The History of Krampus
- By Jenna Maxwell
During the Christmas season, traditions differ all over the world. Commonly, Christmas is associated with Santa Claus, who comes all the way from the North Pole with his sleigh and reindeer to surprise children with presents. In Switzerland, Austria, and other European countries, there's another character associated with the Christmas season, and he's not nice like Santa Claus. He's known as Krampus, and he goes around looking for children who misbehave. Children fear Krampus, not just because of his scary appearance but also because legend has it that he terrorizes them, whips them with twigs, and stuffs them into baskets to whisk them away to his lair.
Krampus, also referred to as the Christmas Devil, is a character from European Alpine folklore. His ancient origins can be traced back thousands of years to pre-Christian times, when villagers across the European continent would dress up, parade, and perform plays as the horned goat man or Old Man Winter. These characters strongly resembled Krampus and Saint Nicholas as we know them today. Saint Nicholas gained popularity in Germany during the 11th century.
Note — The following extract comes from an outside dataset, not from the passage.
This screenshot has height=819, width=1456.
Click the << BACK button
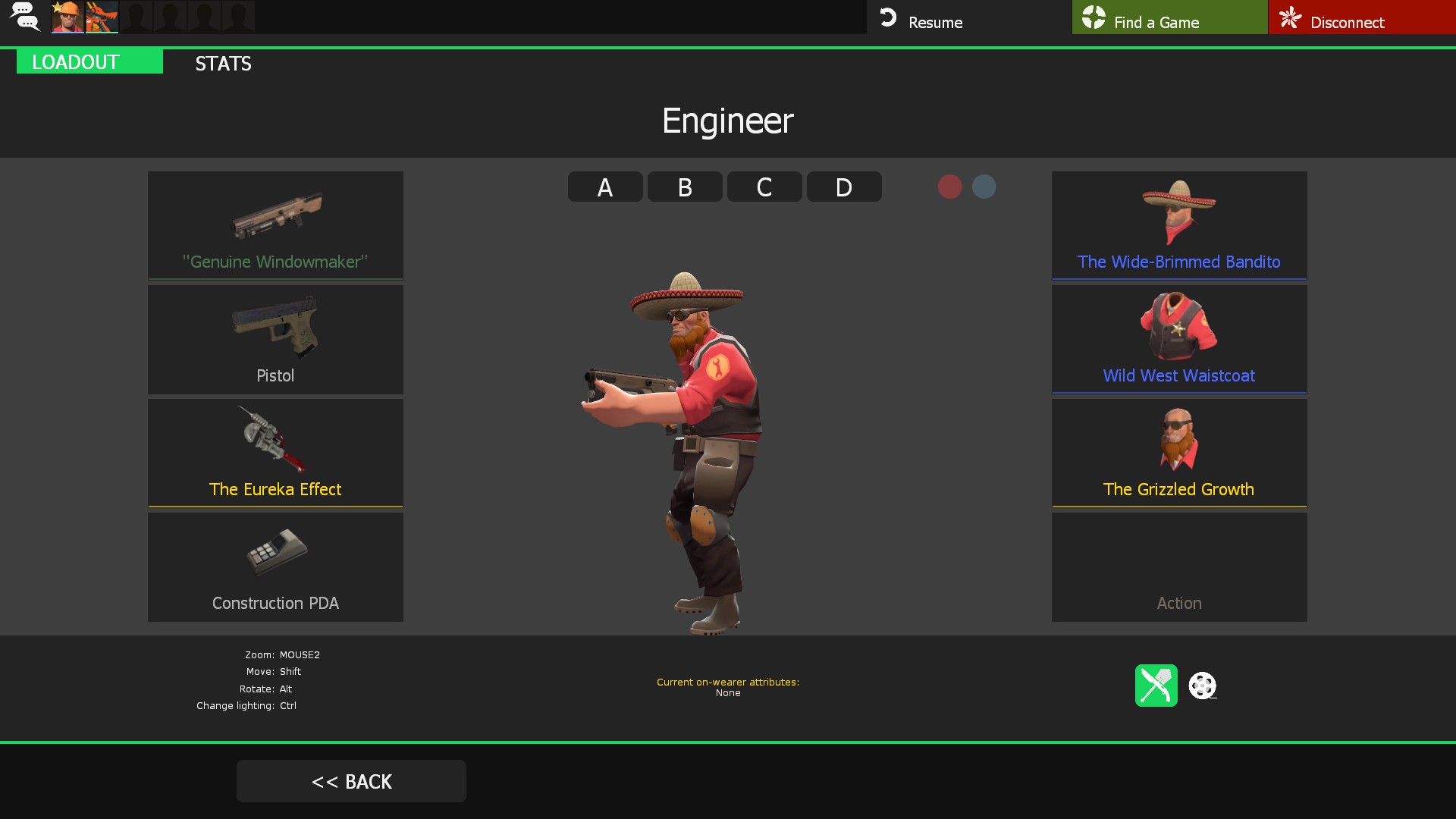[351, 781]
By the 17th century, Krampus was made into his sidekick and became part of Christian winter celebrations.
Saint Nicholas Day is celebrated in European countries on December 6. Saint Nicholas is known to Europeans as a man who rides a white horse, holds a golden staff in his hand, and dresses in bishop's attire. In the United States, Saint Nicholas was unknown until the 19th century, when the first American Santa Claus emerged in New York City. He was supposed to be the American version of Saint Nicholas. However, instead of a white horse, Santa had a sleigh pulled by reindeer, and instead of dressing like a bishop, he wore a red suit. Also, Santa Claus didn't have an evil counterpart; he just had elves that helped him disperse presents. Various European countries recognize both Saint Nicholas Day and Christmas. During Saint Nicholas Day, Saint Nicholas visits on his horse with Krampus by his side. During Christmas, Santa Claus visits in his sleigh with his elves. Even schools in Europe celebrate both holidays, much to the enjoyment of kids, who enjoy the many presents and sweets.
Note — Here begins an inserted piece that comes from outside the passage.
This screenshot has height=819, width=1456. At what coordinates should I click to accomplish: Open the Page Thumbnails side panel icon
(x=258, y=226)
According to tradition, Krampus would go everywhere that Saint Nicholas went. His appearance alone was feared by many kids. Although he's sometimes portrayed as a sinister man dressed all in black, originally, folklore portrayed him as a beast-like creature that was half goat and half demon. Images of Krampus show a devil-like creature with horns on his head, a long tongue, and cloven hooves. On his back, he carries a wicker basket filled with unbreakable birch sticks that he uses to swat kids with if they misbehave. Some even have thought that Krampus ate kids. Krampus' appearance is often compared to Greek mythological creatures, such as fauns and satyrs. Other mythological characters similar to Krampus are Klaubauf, Pelznickel, Knecht, Black Peter, and Ruprecht.
Although Krampus is made out to be a devil-like creature that kids should fear, over time, his presence has become less fearful and often desired. To some, Saint Nicholas without Krampus is like Batman without Robin. The Saint Nicholas Day celebration in Europe is somewhat similar to that of Christmas in the United States. On December 6, kids place a shoe in front of the chimney at night. Some place a carrot in one shoe for Saint Nicholas' horse. The next day, kids check to see if a present is in the shoe. If the child had been misbehaving, a bunch of twigs, resembling Krampus' switches, will be in the shoe instead. Some schools invite Saint Nicholas and Krampus to visit with the kids. Each kid should shake hands with Saint Nicholas and disclose whether they've been good or bad. If a child was bad, Krampus might chase them all around the room in a playful manner. Although he might carry a bunch of switches, his basket for this type of occasion is typically filled with candy. On Saint Nicholas' order, Krampus might grab candy out of the basket and give a child a handful or throw it around the room for kids to grab. Krampus is now feared in an enjoyable way, and he has become a big part of this yearly celebration.